Collected data entries

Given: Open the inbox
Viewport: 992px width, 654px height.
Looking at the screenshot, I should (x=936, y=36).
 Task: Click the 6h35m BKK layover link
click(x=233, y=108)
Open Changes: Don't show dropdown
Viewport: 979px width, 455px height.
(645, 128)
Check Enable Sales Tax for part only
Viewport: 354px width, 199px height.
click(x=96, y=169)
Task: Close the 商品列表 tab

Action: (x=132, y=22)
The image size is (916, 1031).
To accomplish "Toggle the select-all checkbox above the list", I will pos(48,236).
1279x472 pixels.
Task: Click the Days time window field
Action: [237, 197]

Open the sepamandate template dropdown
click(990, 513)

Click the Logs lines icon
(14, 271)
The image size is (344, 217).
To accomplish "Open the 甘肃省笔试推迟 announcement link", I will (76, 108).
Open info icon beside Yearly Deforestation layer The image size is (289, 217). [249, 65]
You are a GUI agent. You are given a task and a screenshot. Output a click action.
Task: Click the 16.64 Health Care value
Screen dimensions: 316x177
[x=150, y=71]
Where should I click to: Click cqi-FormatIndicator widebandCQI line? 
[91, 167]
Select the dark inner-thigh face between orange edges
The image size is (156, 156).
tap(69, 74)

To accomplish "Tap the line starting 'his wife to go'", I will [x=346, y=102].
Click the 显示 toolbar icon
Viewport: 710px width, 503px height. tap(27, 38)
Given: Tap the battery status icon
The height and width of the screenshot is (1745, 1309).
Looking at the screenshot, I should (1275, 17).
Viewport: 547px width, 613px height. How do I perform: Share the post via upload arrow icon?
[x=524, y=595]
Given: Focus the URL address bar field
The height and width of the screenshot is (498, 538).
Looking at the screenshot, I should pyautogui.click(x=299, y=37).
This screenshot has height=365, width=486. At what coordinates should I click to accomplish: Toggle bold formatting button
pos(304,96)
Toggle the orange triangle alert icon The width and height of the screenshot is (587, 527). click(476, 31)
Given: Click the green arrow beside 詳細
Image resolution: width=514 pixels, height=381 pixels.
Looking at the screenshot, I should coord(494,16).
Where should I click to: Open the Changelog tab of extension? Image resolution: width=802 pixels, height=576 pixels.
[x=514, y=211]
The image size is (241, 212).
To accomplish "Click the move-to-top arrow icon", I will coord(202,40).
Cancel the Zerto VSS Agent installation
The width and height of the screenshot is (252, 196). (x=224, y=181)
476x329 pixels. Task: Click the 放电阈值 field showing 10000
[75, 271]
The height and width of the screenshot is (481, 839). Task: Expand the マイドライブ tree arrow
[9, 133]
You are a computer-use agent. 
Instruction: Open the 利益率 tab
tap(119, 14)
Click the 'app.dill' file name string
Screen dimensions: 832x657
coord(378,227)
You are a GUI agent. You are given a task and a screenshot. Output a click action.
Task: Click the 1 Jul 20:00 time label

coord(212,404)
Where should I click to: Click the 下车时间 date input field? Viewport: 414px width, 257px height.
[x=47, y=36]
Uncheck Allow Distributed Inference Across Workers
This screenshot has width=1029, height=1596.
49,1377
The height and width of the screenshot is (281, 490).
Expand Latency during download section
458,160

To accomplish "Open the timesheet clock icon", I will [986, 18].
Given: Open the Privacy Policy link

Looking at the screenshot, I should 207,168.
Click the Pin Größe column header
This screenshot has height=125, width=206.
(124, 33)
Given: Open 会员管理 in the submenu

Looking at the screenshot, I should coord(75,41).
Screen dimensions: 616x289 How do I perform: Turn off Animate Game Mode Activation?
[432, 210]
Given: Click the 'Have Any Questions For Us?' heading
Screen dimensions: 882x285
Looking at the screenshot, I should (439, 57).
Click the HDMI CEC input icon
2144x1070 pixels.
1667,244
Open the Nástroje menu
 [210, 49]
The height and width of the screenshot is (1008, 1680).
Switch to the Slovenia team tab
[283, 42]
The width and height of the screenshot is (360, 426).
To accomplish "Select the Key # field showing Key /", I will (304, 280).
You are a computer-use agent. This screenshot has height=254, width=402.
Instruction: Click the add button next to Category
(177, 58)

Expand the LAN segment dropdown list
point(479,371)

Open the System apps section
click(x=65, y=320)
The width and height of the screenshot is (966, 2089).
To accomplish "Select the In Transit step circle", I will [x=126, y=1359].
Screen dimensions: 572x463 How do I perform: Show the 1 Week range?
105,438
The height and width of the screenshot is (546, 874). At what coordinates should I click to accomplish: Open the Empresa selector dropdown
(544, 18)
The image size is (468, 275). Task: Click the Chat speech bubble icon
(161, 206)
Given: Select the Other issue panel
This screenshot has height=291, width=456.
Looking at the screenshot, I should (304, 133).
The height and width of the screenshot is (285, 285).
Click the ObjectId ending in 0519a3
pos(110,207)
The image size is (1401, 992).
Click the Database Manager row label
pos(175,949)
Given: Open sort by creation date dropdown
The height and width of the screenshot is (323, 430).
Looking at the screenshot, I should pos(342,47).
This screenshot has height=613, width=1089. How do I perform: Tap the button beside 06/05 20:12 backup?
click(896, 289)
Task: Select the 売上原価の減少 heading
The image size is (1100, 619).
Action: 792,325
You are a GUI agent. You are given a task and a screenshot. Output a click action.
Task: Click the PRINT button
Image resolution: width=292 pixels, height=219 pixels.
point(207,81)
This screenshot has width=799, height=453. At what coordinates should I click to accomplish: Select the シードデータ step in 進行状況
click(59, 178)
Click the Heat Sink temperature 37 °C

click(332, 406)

§ What is needed:
Your answer should be a number only: the count of lines above in which the string "heading" appears.

§ Result:
2